The Perl Toolchain Summit needs more sponsors. If your company depends on Perl, please support this very important event.

NAME

Search::ContextGraph - Run searches using a contextual network graph

SYNOPSIS

  use Search::ContextGraph;
  
  my $cg = Search::ContextGraph->new();
  $cg->load( 'file.tdm' );
  
  my %results = $cg->search( 'd1', 't34', 't12' );
  

DESCRIPTION

Search a document collection using a spreading activation search. The search algorithm represents the collection as a set of term and document nodes, connected to one another based on a co-occurrence matrix. If a word occurs in a document, we create an edge between the appropriate term and document node. Searches take place by spreading energy from a query node along the edges of the graph according to some simple rules. All result nodes exceeding a threshold T are returned. You can read a full description of this algorithm at http://www.nitle.org/papers/Contextual_Network_Graph.pdf.
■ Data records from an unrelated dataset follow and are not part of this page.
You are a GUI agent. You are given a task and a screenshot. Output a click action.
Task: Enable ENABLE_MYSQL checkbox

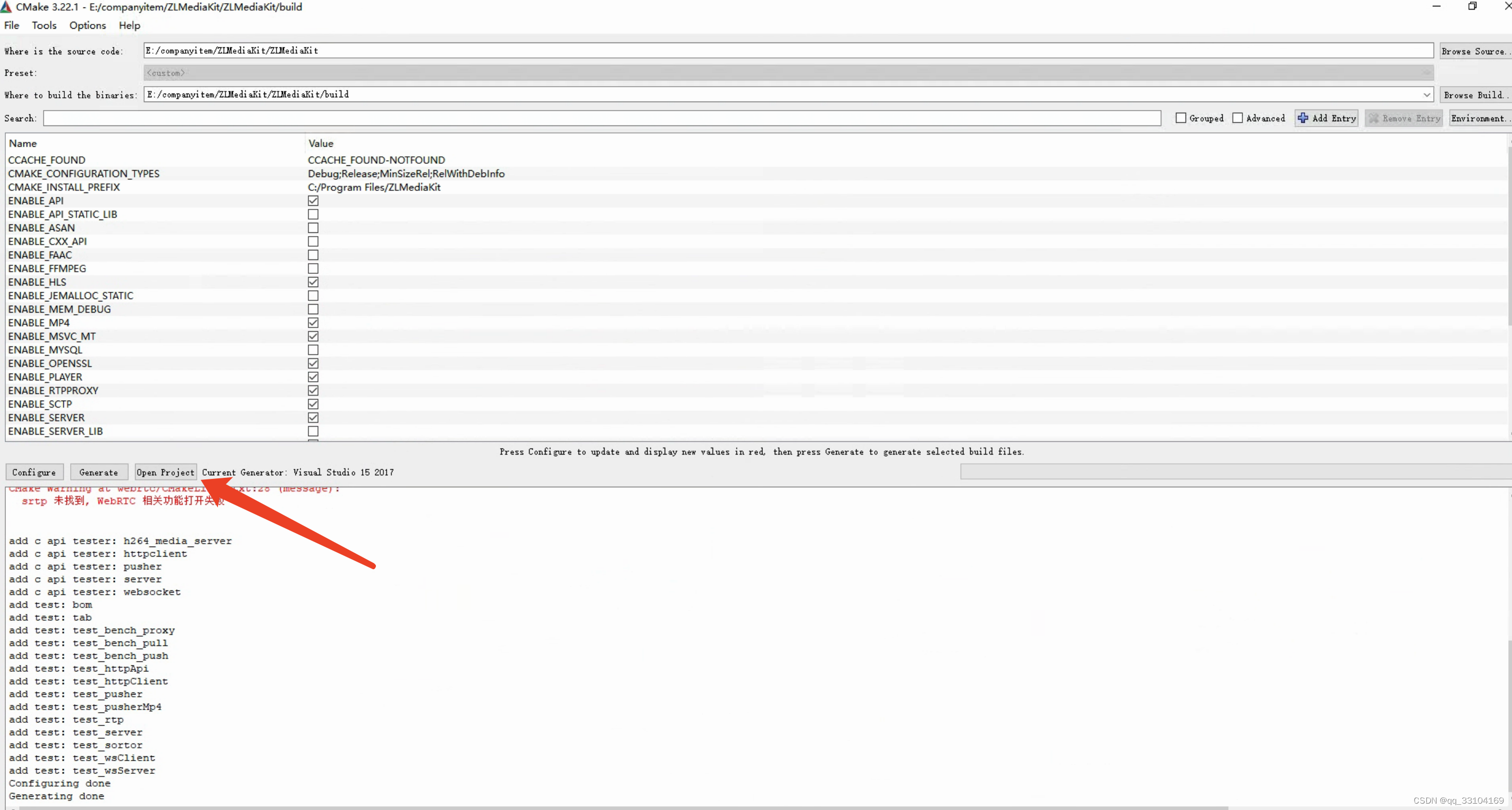pyautogui.click(x=312, y=349)
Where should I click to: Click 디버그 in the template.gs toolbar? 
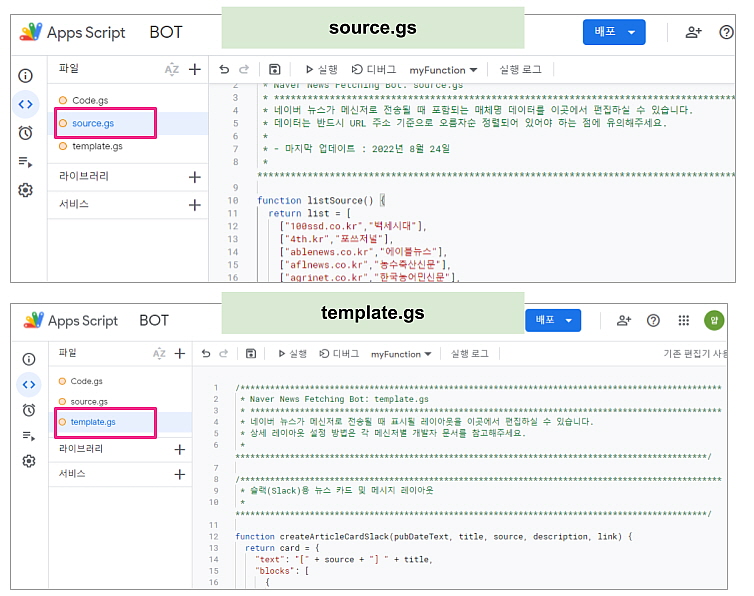[x=338, y=354]
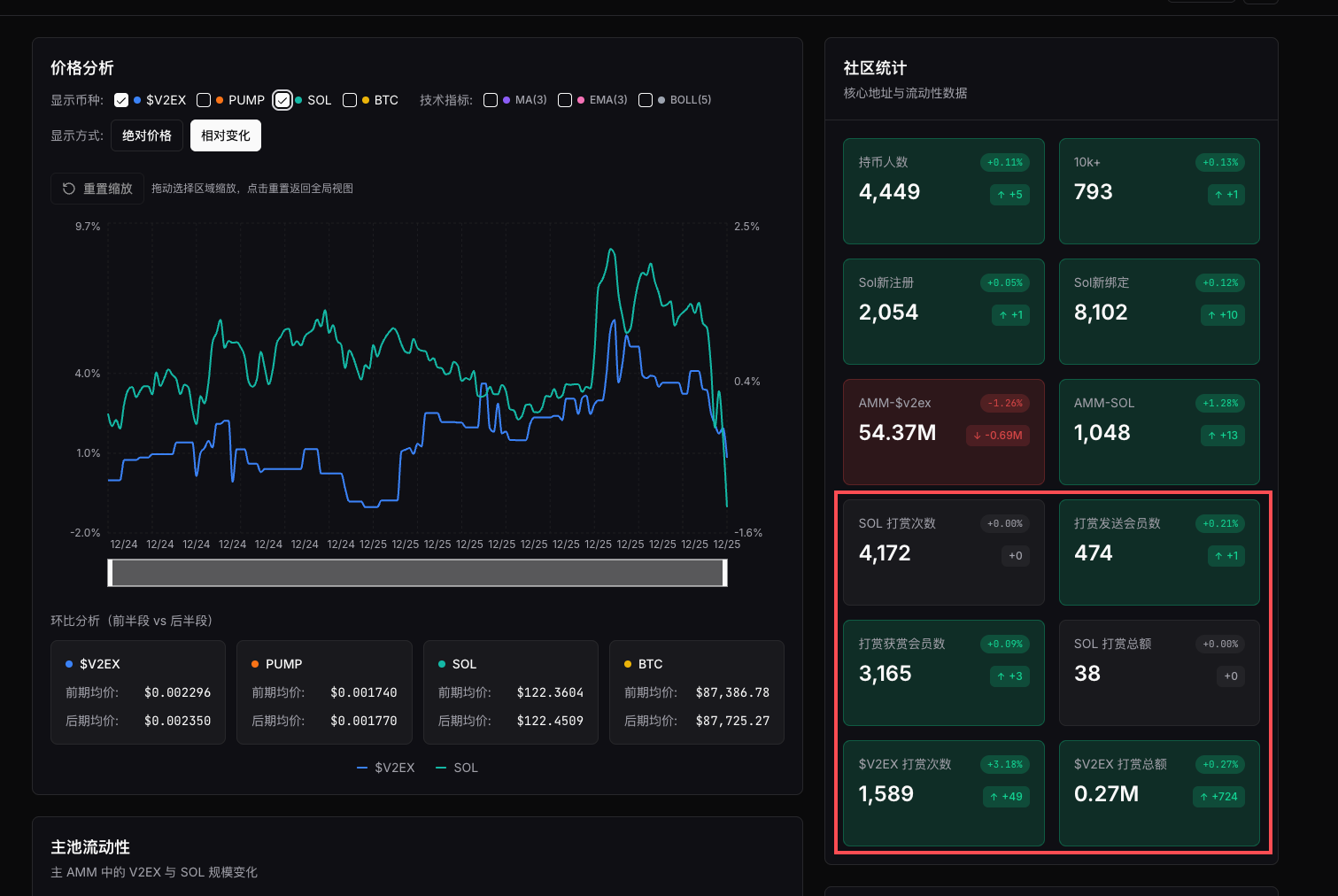The image size is (1338, 896).
Task: Click the SOL 打赏次数 statistics card
Action: pos(943,552)
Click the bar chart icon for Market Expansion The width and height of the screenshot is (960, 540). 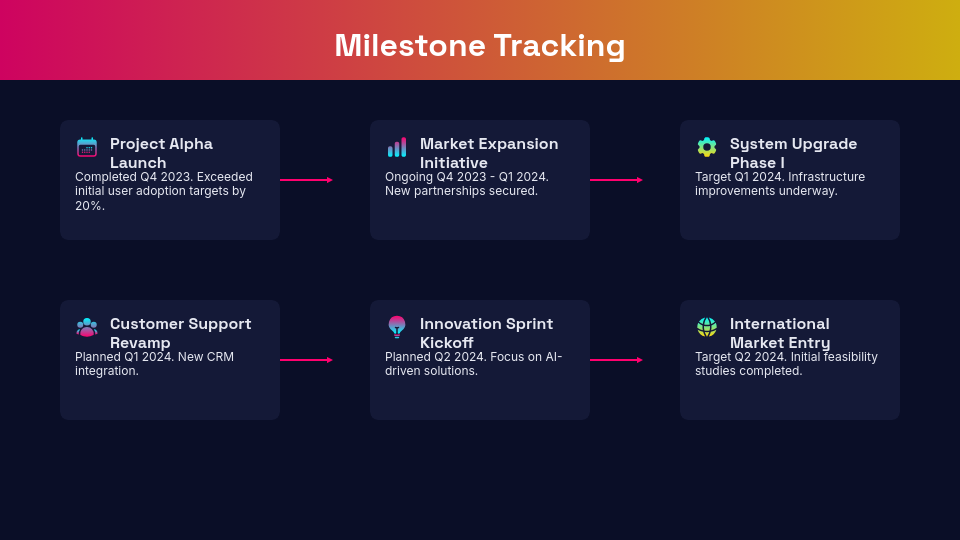point(397,147)
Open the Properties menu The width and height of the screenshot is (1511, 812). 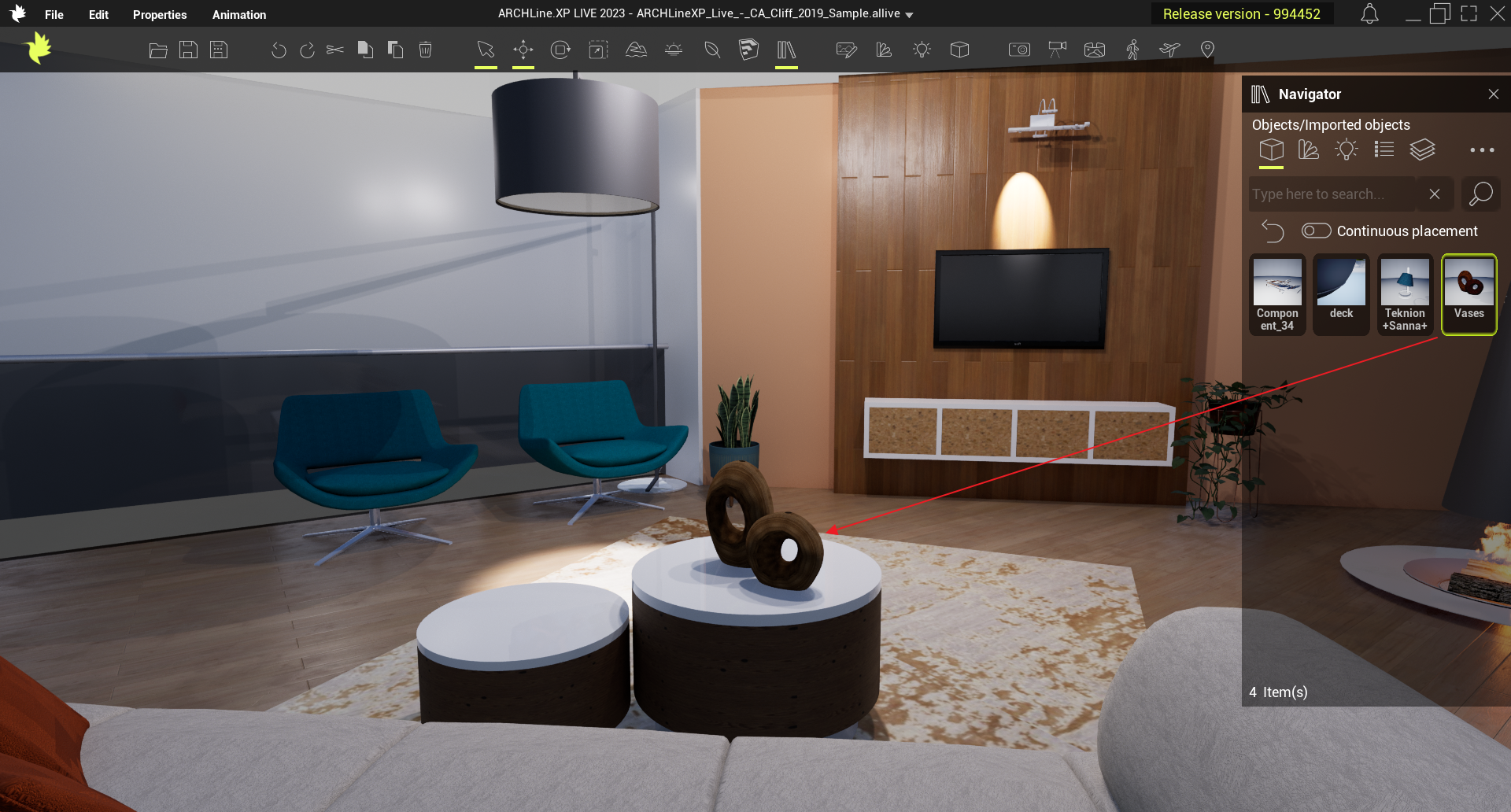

The search engine gives expanded recall (relevant results even when there is no keyword match) without incurring the kind of computational and patent issues inflicted by latent semantic indexing (LSI).

METHODS

new %PARAMS

Object constructor. Parameters include:

debug

Turns verbose mode on when true

energy

initial starting energy, default 10000

threshold

Cutoff value for propagating energy to neighbor nodes

[get|set]_threshold

Accessor for threshold value. This value determines how far energy can spread in the graph

[get|set]_initial_energy

Accessor for initial energy value at the query node. The higher this value, the larger the result set

load TDM_FILE [, LM_FILE]

Opens and loads a term-document matrix (TDM) file to initialize the graph. Optionally also opens and loads a document link matrix (DLM) file of document-to-document links. The TDM encodes information about term-to-document links, while the DLM file holds information about inter-document links, like hyperlinks or citation data. For notes on these file formats, see the README file Note that document-document links are NOT YET IMPLEMENTED.

search @NODES

Given a list of nodes, returns a hash of nearest nodes with relevance values, in the format NODE => RELEVANCE, for all nodes above the threshold value. Term nodes are prefixed by 't', document nodes are prefixed by 'd'. It's your job to keep some kind of node index to value map handy.

set_debug_mode

Turns verbose comments on if given a true value as its argument

_read_tdm FILE

Opens and reads a term-document matrix (TDM) file. The format for this file is described in the README

_energize NODE, ENERGY

Private method. Assigns a starting energy ENERGY to NODE, and recursively distributes the energy to neighbor nodes.

BUGS

AUTHOR

Maciej Ceglowski <maciej@ceglowski.com>

COPYRIGHT AND LICENSE

(C) 2003 Maciej Ceglowski, John Cuadrado, NITLE

This program may be distributed under the same terms as Perl itself.